La scorsa settimana avevamo commentato insieme l’incredibile dato fatto registrare da Android relativo alla quota di mercato, quell’85% che spazzava via ogni dubbio su quale fosse il sistema operativo mobile più diffuso al mondo. Come avviene sempre in questi casi però, esiste inevitabilmente il rovescio della medaglia, e questa volta è rappresentato da Blackberry.

Nella giornata di oggi infatti l’azienda canadese ha reso noti i dati relativi alle vendite dei propri smartphone, facendo registrare un incredibile calo del 78% rispetto allo stesso periodo del 2013. Volendo parlare in termini più espliciti, abbiamo 35 milioni di iPhone contro 1,5 milioni di Blackberry, insomma numero davvero impietosi. Sono decisamente lontani gli anni in cui tutti i “business-man” si dotavano di un dispositivo dell’azienda canadese, tanto più che ormai praticamente ogni smartphone riesce a svolgere egregiamente tutti i compiti che si possono richiedere in ambito lavorativo.

Inevitabilmente questa situazione fa sorgere un interrogativo: come si muoverà Blackberry nel prossimo futuro? Quali saranno le mosse per risollevarsi da questa crisi profonda?                                                     Beh, innanzitutto non è assolutamente detto che l’azienda riesca a riprendersi da questa situazione. Purtroppo i numeri sono negativi da ormai diversi anni; Blackberry ha accumulato un ritardo a 360 gradi rispetto alla concorrenza, un po’ come era successo a Nokia, con la differenza che quest’ultima è stata acquisita da un colosso come Microsoft, mentre per adesso non ci sono trattative concrete per l’acquisizione dell’azienda canadese.

Da appassionato di tecnologia però vorrei, almeno ipoteticamente, scartare a priori questa ipotesi, in quanto significherebbe perdere un’azienda che ha fatto la storia della telefonia mondiale.                         A mio parere, la prima mossa sarà quella di tentare di riconquistare il mercato “business”, dove oggettivamente è stato lasciato un vuoto di potere non ancora completamente colmato. Se ci pensiamo infatti, ad oggi non esiste un’azienda che abbia totalmente soppiantato Blackberry in questo settore, di conseguenza potrebbe essere un buon punto di partenza.
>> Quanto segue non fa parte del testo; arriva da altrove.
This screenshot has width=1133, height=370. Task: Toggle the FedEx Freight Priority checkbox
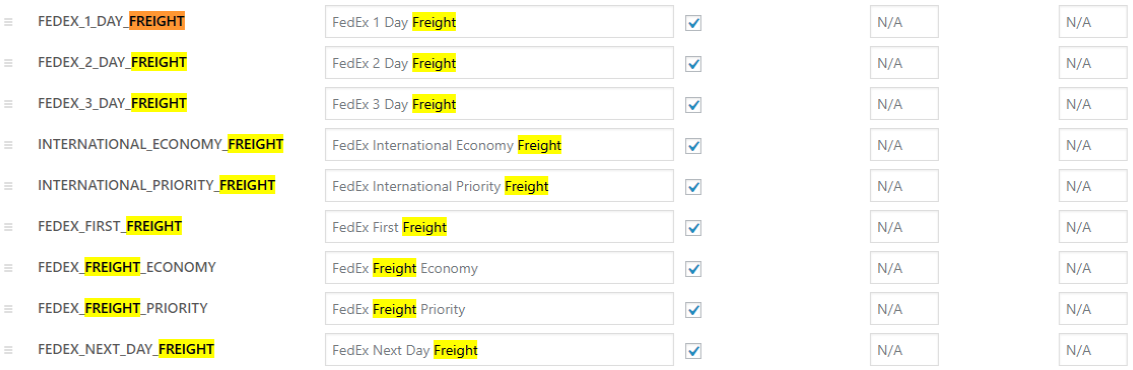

La seconda mossa deve essere inevitabilmente la crescita del nuovo sistema operativo OS 10, con investimenti mirati soprattutto nel market delle applicazioni. Questo permetterebbe di affiancare il settore “business” a quello più comune, quello dei consumatori medi che alla fine fanno registrare i veri numeri di vendita.                                                                                                                                                 La terza e ultima mossa deve essere quella di produrre smartphone senza compromessi, che non abbiano difetti gravi da poterne comprometterne il successo sul mercato. A tal proposito, sarà molto importante vedere quale percorso faranno i nuovi terminali, fra cui il primo phablet Blackberry denominato Passport.

Purtroppo però, per poter attuare queste mosse elementari servono inevitabilmente dei capitali che ad oggi l’azienda non possiede. La strada potrebbe quindi essere quella di un’acquisizione, ma come ho detto prima per adesso non ci sono trattative concrete.

Insomma, il futuro per Blackberry è davvero nebuloso; in attesa di nuovi dati su cui ragionare, mi piacerebbe discutere con voi sull’argomento.